■ Instructions for the task
Please repeat the data below with every "At what coordinates should I click to accomplish" swapped for "Where should I click to complete", leaving everything else unchanged.

■ Material supplied
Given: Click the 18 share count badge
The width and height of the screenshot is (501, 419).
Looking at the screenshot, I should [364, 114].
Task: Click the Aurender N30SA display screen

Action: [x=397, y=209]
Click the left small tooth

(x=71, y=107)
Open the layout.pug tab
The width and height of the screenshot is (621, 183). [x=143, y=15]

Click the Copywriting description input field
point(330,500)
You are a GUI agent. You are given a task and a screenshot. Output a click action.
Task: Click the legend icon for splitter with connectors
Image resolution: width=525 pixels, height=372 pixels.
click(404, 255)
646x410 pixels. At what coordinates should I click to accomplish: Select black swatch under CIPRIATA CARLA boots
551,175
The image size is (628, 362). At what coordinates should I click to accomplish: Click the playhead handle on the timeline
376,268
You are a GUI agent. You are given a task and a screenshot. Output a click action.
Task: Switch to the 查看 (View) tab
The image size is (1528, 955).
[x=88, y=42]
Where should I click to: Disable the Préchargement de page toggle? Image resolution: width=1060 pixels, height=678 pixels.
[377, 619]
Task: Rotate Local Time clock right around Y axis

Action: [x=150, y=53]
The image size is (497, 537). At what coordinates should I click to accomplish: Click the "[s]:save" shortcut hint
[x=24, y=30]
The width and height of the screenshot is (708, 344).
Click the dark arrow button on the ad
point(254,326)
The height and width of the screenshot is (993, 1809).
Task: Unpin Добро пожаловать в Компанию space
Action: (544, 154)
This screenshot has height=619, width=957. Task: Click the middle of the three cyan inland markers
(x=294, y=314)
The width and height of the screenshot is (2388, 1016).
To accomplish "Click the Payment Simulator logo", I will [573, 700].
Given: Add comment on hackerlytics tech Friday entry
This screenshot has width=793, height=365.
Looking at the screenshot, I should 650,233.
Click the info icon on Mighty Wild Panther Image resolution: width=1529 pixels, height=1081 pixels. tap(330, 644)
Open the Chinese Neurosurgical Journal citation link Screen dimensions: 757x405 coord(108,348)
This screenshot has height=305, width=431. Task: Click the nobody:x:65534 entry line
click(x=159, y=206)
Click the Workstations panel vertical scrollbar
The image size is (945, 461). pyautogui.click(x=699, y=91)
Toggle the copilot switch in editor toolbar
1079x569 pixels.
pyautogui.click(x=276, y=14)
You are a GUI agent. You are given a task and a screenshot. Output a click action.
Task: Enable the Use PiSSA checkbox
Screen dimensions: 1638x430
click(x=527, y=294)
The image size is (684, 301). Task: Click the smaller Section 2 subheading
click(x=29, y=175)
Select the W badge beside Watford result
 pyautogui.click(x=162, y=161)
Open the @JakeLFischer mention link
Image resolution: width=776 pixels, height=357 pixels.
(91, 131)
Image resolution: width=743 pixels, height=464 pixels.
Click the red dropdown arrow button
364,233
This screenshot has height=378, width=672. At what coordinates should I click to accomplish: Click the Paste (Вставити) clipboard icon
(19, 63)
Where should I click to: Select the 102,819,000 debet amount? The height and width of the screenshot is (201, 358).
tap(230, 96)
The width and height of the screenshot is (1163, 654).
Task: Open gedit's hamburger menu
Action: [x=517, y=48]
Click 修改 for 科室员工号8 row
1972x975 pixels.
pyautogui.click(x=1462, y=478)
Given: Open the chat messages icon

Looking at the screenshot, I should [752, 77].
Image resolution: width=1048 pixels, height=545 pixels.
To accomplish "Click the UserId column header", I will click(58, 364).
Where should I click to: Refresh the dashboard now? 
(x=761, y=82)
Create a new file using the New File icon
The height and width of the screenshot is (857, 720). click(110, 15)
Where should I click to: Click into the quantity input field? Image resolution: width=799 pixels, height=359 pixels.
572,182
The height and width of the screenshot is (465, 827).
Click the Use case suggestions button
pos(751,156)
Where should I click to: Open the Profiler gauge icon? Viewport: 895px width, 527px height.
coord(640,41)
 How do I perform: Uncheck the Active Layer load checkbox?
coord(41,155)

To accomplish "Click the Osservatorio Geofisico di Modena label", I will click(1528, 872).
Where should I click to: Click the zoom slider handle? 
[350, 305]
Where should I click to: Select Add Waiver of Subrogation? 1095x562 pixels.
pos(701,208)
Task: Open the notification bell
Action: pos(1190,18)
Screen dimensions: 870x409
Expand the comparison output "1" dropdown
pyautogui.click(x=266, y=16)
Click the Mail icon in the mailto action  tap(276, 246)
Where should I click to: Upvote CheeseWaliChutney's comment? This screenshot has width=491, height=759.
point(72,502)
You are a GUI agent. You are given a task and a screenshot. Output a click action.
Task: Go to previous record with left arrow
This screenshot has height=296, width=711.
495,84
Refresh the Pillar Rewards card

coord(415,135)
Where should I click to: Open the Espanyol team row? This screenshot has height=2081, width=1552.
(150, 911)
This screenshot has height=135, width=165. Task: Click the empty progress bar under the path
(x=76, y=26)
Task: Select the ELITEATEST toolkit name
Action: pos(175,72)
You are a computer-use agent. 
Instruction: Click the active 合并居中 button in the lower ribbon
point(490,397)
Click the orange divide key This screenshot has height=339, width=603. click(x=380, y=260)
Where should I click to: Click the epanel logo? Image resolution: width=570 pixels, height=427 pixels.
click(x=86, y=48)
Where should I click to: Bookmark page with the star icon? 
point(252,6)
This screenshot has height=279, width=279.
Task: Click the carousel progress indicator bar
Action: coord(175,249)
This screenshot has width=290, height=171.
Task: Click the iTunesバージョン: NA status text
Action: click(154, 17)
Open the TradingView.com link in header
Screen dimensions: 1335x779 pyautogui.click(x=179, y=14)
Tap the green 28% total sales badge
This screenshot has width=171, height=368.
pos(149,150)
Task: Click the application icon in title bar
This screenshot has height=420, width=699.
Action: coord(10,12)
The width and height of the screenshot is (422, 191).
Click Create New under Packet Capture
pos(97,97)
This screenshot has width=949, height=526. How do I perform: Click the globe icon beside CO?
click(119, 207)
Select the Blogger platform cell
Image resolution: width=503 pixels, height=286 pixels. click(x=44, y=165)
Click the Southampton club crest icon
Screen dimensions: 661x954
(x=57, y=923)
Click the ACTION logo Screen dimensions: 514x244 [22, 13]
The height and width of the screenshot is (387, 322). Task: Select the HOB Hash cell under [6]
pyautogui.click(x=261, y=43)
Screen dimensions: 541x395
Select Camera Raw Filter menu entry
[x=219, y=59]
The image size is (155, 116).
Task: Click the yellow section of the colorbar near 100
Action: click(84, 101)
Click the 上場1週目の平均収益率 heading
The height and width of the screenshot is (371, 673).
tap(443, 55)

■ Expected output
Given: Click the 18 share count badge
The width and height of the screenshot is (501, 419).
Looking at the screenshot, I should [364, 114].
Task: Click the Aurender N30SA display screen

Action: [x=397, y=209]
Click the left small tooth

(x=71, y=107)
Open the layout.pug tab
The width and height of the screenshot is (621, 183). [x=143, y=15]

Click the Copywriting description input field
point(330,500)
You are a GUI agent. You are given a task and a screenshot. Output a click action.
Task: Click the legend icon for splitter with connectors
Image resolution: width=525 pixels, height=372 pixels.
click(404, 255)
646x410 pixels. Where should I click to complete: Select black swatch under CIPRIATA CARLA boots
551,175
The image size is (628, 362). Where should I click to complete: Click the playhead handle on the timeline
376,268
You are a GUI agent. You are given a task and a screenshot. Output a click action.
Task: Switch to the 查看 (View) tab
The image size is (1528, 955).
[x=88, y=42]
Where should I click to: Disable the Préchargement de page toggle? Image resolution: width=1060 pixels, height=678 pixels.
[377, 619]
Task: Rotate Local Time clock right around Y axis

Action: [x=150, y=53]
The image size is (497, 537). Where should I click to complete: Click the "[s]:save" shortcut hint
[x=24, y=30]
The width and height of the screenshot is (708, 344).
Click the dark arrow button on the ad
point(254,326)
The height and width of the screenshot is (993, 1809).
Task: Unpin Добро пожаловать в Компанию space
Action: (544, 154)
This screenshot has height=619, width=957. Task: Click the middle of the three cyan inland markers
(x=294, y=314)
The width and height of the screenshot is (2388, 1016).
To accomplish "Click the Payment Simulator logo", I will [573, 700].
Given: Add comment on hackerlytics tech Friday entry
This screenshot has width=793, height=365.
Looking at the screenshot, I should 650,233.
Click the info icon on Mighty Wild Panther Image resolution: width=1529 pixels, height=1081 pixels. tap(330, 644)
Open the Chinese Neurosurgical Journal citation link Screen dimensions: 757x405 coord(108,348)
This screenshot has height=305, width=431. Task: Click the nobody:x:65534 entry line
click(x=159, y=206)
Click the Workstations panel vertical scrollbar
The image size is (945, 461). pyautogui.click(x=699, y=91)
Toggle the copilot switch in editor toolbar
1079x569 pixels.
pyautogui.click(x=276, y=14)
You are a GUI agent. You are given a task and a screenshot. Output a click action.
Task: Enable the Use PiSSA checkbox
Screen dimensions: 1638x430
click(x=527, y=294)
The image size is (684, 301). Task: Click the smaller Section 2 subheading
click(x=29, y=175)
Select the W badge beside Watford result
 pyautogui.click(x=162, y=161)
Open the @JakeLFischer mention link
Image resolution: width=776 pixels, height=357 pixels.
(91, 131)
Image resolution: width=743 pixels, height=464 pixels.
Click the red dropdown arrow button
364,233
This screenshot has height=378, width=672. Where should I click to complete: Click the Paste (Вставити) clipboard icon
(19, 63)
Where should I click to: Select the 102,819,000 debet amount? The height and width of the screenshot is (201, 358).
tap(230, 96)
The width and height of the screenshot is (1163, 654).
Task: Open gedit's hamburger menu
Action: [x=517, y=48]
Click 修改 for 科室员工号8 row
1972x975 pixels.
pyautogui.click(x=1462, y=478)
Given: Open the chat messages icon

Looking at the screenshot, I should [752, 77].
Image resolution: width=1048 pixels, height=545 pixels.
To accomplish "Click the UserId column header", I will click(58, 364).
Where should I click to: Refresh the dashboard now? 
(x=761, y=82)
Create a new file using the New File icon
The height and width of the screenshot is (857, 720). click(110, 15)
Where should I click to: Click into the quantity input field? Image resolution: width=799 pixels, height=359 pixels.
572,182
The height and width of the screenshot is (465, 827).
Click the Use case suggestions button
pos(751,156)
Where should I click to: Open the Profiler gauge icon? Viewport: 895px width, 527px height.
coord(640,41)
 How do I perform: Uncheck the Active Layer load checkbox?
coord(41,155)

To accomplish "Click the Osservatorio Geofisico di Modena label", I will click(1528, 872).
Where should I click to: Click the zoom slider handle? 
[350, 305]
Where should I click to: Select Add Waiver of Subrogation? 1095x562 pixels.
pos(701,208)
Task: Open the notification bell
Action: pos(1190,18)
Screen dimensions: 870x409
Expand the comparison output "1" dropdown
pyautogui.click(x=266, y=16)
Click the Mail icon in the mailto action  tap(276, 246)
Where should I click to: Upvote CheeseWaliChutney's comment? This screenshot has width=491, height=759.
point(72,502)
You are a GUI agent. You are given a task and a screenshot. Output a click action.
Task: Go to previous record with left arrow
This screenshot has height=296, width=711.
495,84
Refresh the Pillar Rewards card

coord(415,135)
Where should I click to: Open the Espanyol team row? This screenshot has height=2081, width=1552.
(150, 911)
This screenshot has height=135, width=165. Task: Click the empty progress bar under the path
(x=76, y=26)
Task: Select the ELITEATEST toolkit name
Action: pos(175,72)
You are a computer-use agent. 
Instruction: Click the active 合并居中 button in the lower ribbon
point(490,397)
Click the orange divide key This screenshot has height=339, width=603. click(x=380, y=260)
Where should I click to: Click the epanel logo? Image resolution: width=570 pixels, height=427 pixels.
click(x=86, y=48)
Where should I click to: Bookmark page with the star icon? 
point(252,6)
This screenshot has height=279, width=279.
Task: Click the carousel progress indicator bar
Action: coord(175,249)
This screenshot has width=290, height=171.
Task: Click the iTunesバージョン: NA status text
Action: click(154, 17)
Open the TradingView.com link in header
Screen dimensions: 1335x779 pyautogui.click(x=179, y=14)
Tap the green 28% total sales badge
This screenshot has width=171, height=368.
pos(149,150)
Task: Click the application icon in title bar
This screenshot has height=420, width=699.
Action: coord(10,12)
The width and height of the screenshot is (422, 191).
Click Create New under Packet Capture
pos(97,97)
This screenshot has width=949, height=526. How do I perform: Click the globe icon beside CO?
click(119, 207)
Select the Blogger platform cell
Image resolution: width=503 pixels, height=286 pixels. click(x=44, y=165)
Click the Southampton club crest icon
Screen dimensions: 661x954
(x=57, y=923)
Click the ACTION logo Screen dimensions: 514x244 [22, 13]
The height and width of the screenshot is (387, 322). Task: Select the HOB Hash cell under [6]
pyautogui.click(x=261, y=43)
Screen dimensions: 541x395
Select Camera Raw Filter menu entry
[x=219, y=59]
The image size is (155, 116).
Task: Click the yellow section of the colorbar near 100
Action: click(84, 101)
Click the 上場1週目の平均収益率 heading
The height and width of the screenshot is (371, 673).
tap(443, 55)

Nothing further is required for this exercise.